As the government pointed out in opposing relief, at least a portion of the courses took place during Kirkland's prior federal incarceration - during which he planned the crimes for which he is serving his current sentence. (See D.E. 248, at 9.)
The information Kirkland now cites, including his role at a prior institution as a suicide watch companion, a clean disciplinary history since 2008, “two lesser security transfers, ” participation in the inmate financial responsibility program, “no drug or alcohol addition, ” his age, and his then-current placement at a minimum security prison camp (D.E. 261, at 1-2), was, with the exception of good time credit, all raised previously, either through counsel or in one or more of Kirkland's pro se submissions. (See D.E. 246, 249, 253.) The accrual of good time credits is simply a manifestation of the disciplinary record Kirkland cited.

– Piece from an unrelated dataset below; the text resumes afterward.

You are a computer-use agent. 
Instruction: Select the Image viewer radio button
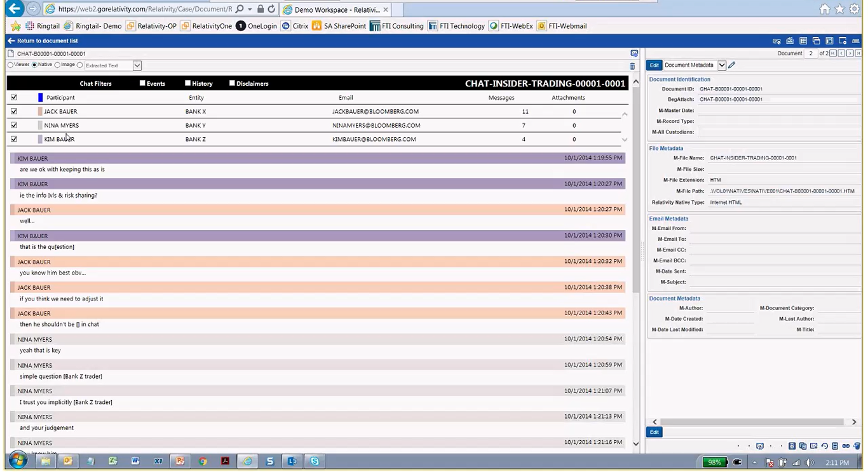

Kirkland also takes issue with the Court's conclusion that release (which would be the result of the requested reduction in sentence to time served) would not be appropriate under 18 U.S.C. § 3142(g). He suggests that this conclusion is “factually unsound” because the Court's opinion does not acknowledge that he committed his offenses long ago. That is, however, the natural consequence of the lengthy sentence that the Court imposed, and which the Court continues to find appropriate under the current circumstances, including with the benefit of the post-sentencing evidence Kirkland has cited. As noted earlier, the full scope and severity of Kirkland's conduct still seems to escape him. Cf. 18 U.S.C. § 3142(g)(4) (directing court to consider “nature and seriousness of the danger to any person or to the community that would be posed by the person's release”). To the extent Kirkland contends that his indictment did not charge him with victimizing “hundreds, ” his sentence, which was upheld on appeal, included a four-level upward adjustment to the base offense level for the No. of victims, and this issue, and specifically the No. of victims, was argued at length at sentencing, with the Court concluding that the No. that would be used for sentencing purposes was 201. (See D.E. 193, Sent'g Tr. 77:2-80:6; PSR ¶¶ 134, 152.) Succinctly, Kirkland has shown no basis for reconsideration of the Court's exercise of its discretion to conclude that a reduction in sentence is unwarranted.
While Kirkland argues that the judgment states that his offense took place in 1999, it actually states the conspiracy charged in count 1 ran from March 1999 through November 2006. (D.E. 189.)
III. Conclusion
For the reasons set forth above, Kirkland's motion is denied. An appropriate order will issue.